E, como alguém que sempre esteve ligado aos anarquismo na Holanda desde os anos 70, quais são as tuas referências?

Repara, na Holanda há um movimento libertário grande. Não é um movimento organizado, mas na Holanda e em Amesterdão a cultura dos jovens sempre foi muito aberta e obviamente há nela uma tendência que olha com simpatia para as nossas ideias. Amesterdão é um sítio onde acontecem muitas coisas e, como te disse. não é um local muito organizado, existia uma tendência sindicalista, em que os companheiros anarquistas estavam num sindicato que não era especificamente anarquista, mas estavam ali e havia anarco-sindicalistas. E sempre houve um movimento antimilitarista muito grande e forte, parte duma tradição do anarquismo aqui na Holanda lado a lado com vivências alternativas e, naturalmente, havia um movimento sindical bastante forte.  Nos anos 70 havia um movimento grande e aberto, ocupou-se muito nesses anos, a lei permitia-o e as pessoas ocupavam e havia ocupações enormes, porque a cidade tinha uma zona velha em decadência e os jovens ocupavam, muitos estudantes. Isso também foi bom para as ideias libertárias e, logo ali, muitas pessoas consciencializaram-se e formaram grupos anarquistas e libertários. Eu sempre pertenci a um grupo específico em Amesterdão, nunca existiram muitos grupos, são um pouco raros, mas sempre pensei que é necessário descentralizar e federar, embora as pessoas queiram permanecer muito juntas. Também no movimento estudantil, com movimentos de repercussão internacional muito importantes, como os Provo, os cabbaters, que são meio situacionistas, são movimentos muito interessantes, muito bem documentados, existem filmes sobre eles, e isso foi muito o clima que se viveu por cá. Agora as coisas mudaram.

Relativamente a isso, como vês o futuro do anarquismo na Holanda e na Europa em geral?
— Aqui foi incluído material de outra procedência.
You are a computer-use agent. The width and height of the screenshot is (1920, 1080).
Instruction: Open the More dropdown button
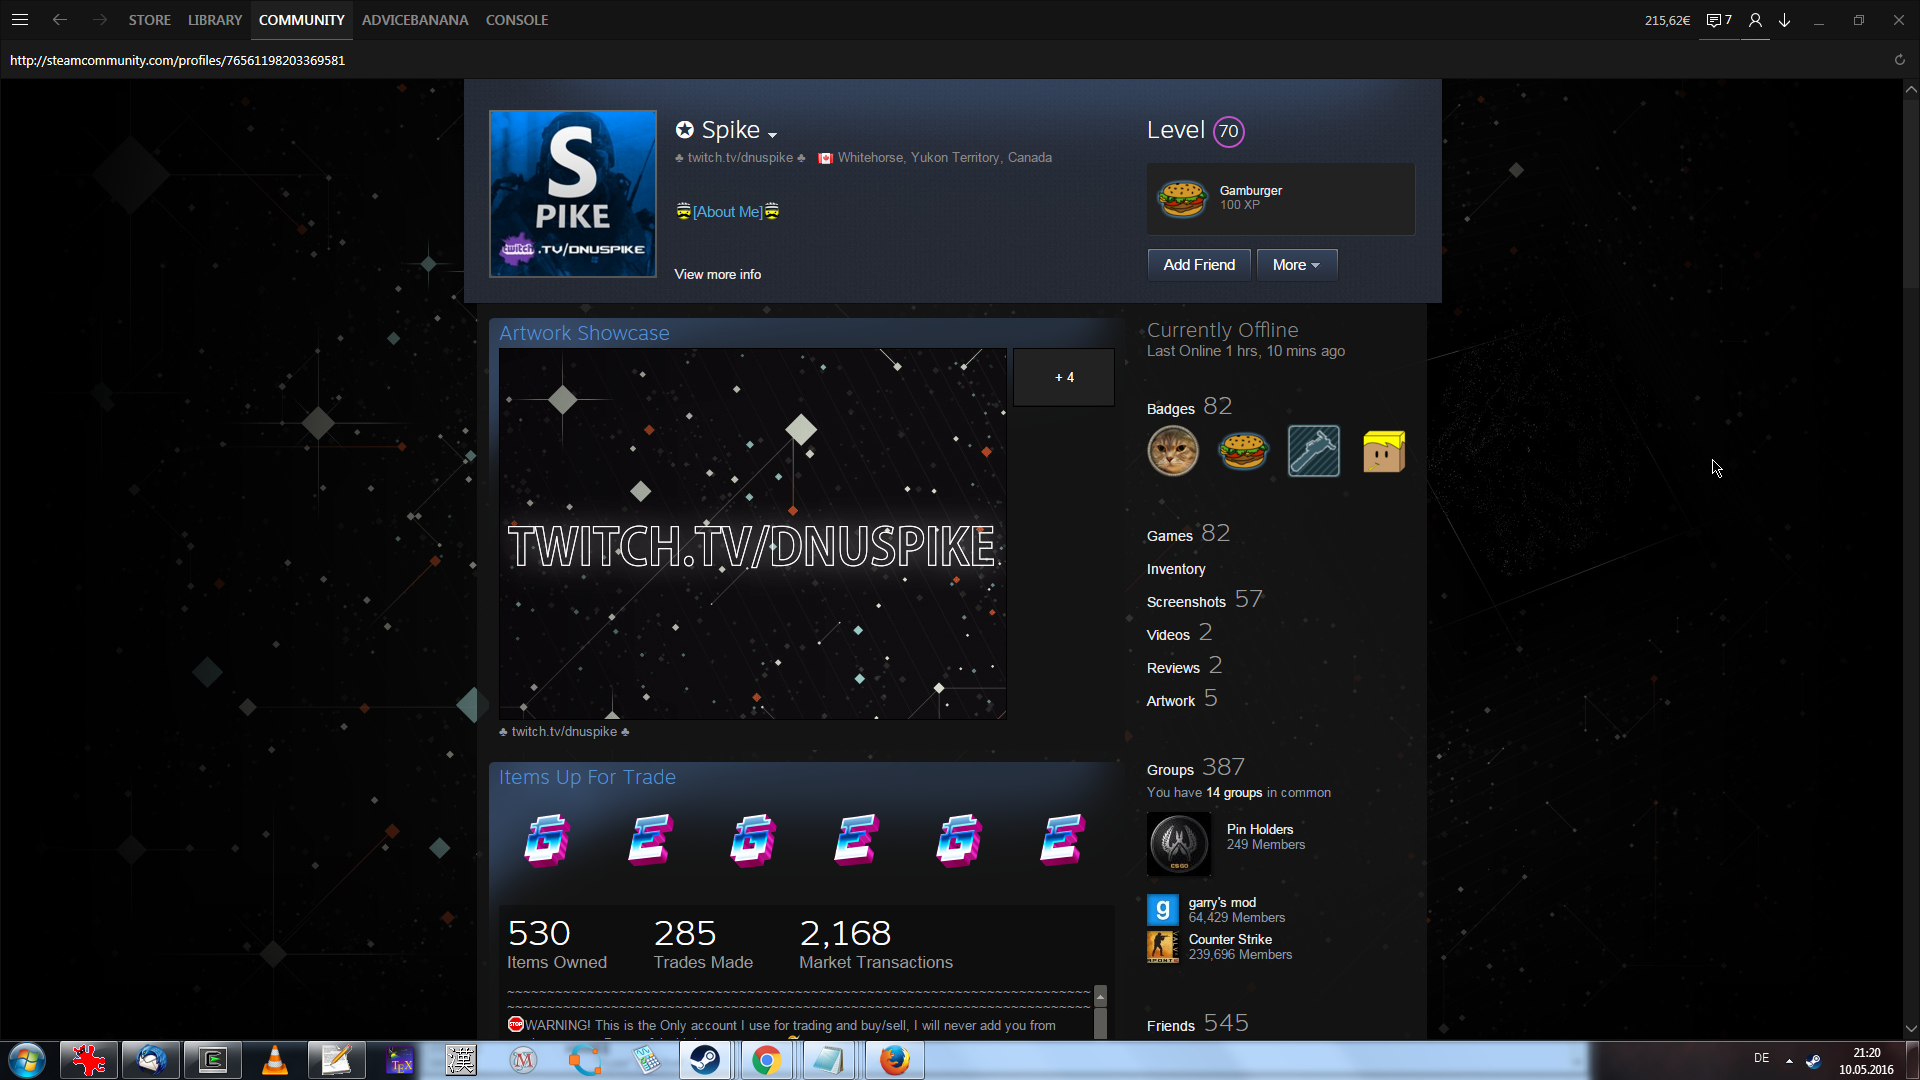[1296, 265]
É impossível responder. Mas eu sou optimista, nós como libertários temos uma visão do futuro, temos que ser optimistas e creio que aqui existem possibilidades. Aqui, neste momento, existem duas organizações: a Crije Bond, com 150 pessoas e o AAA, com 30 pessoas e que actualmente é muito pequena. Estamos a fazer um trabalho muito difícil, mas creio que há a possibilidade de poder surgir, no movimento okupa, por exemplo, e pela influência das nossas ideias, embora não se possa dizer que vá ser um movimento controlado por nós, pode surgir um movimento mais próximo de nós, e temos que continuar a lutar por isso. Tal como o apoio aos refugiados, que é uma luta que se está travando também e que passa por manter espaços como este, que é o mais importante de Amesterdão, e para nós o anarquismo tem que ter uma base anticapitalista e antiestatal, de maneira que temos que dar um conteúdo concreto a isso, e é nisto que trabalhamos, nos organizamos e estudamos e onde vivemos, tudo isso é um espaço comum (tu poderás explicar melhor aos companheiros onde é que estamos). Este é um lugar que serve muito para isso, serve de exemplo, mas fecha-nos muito dentro dele. Mas, na verdade, o anarquismo ainda tem muito que fazer para se implantar nos bairros e tudo isso, há um trabalho que é preciso ser feito, mas que não se está a fazer, as pessoas continuam muito nos seus espaços, nas ocupações e nos espaços politico-culturais como este. Creio muitas vezes que existe uma possibilidade porque o capitalismo nos asfixia, pelo que é preciso fazer avançar as coisas, e eu estou consciente disso e tento fazer o possível, e acho que o anarquismo terá que ter futuro.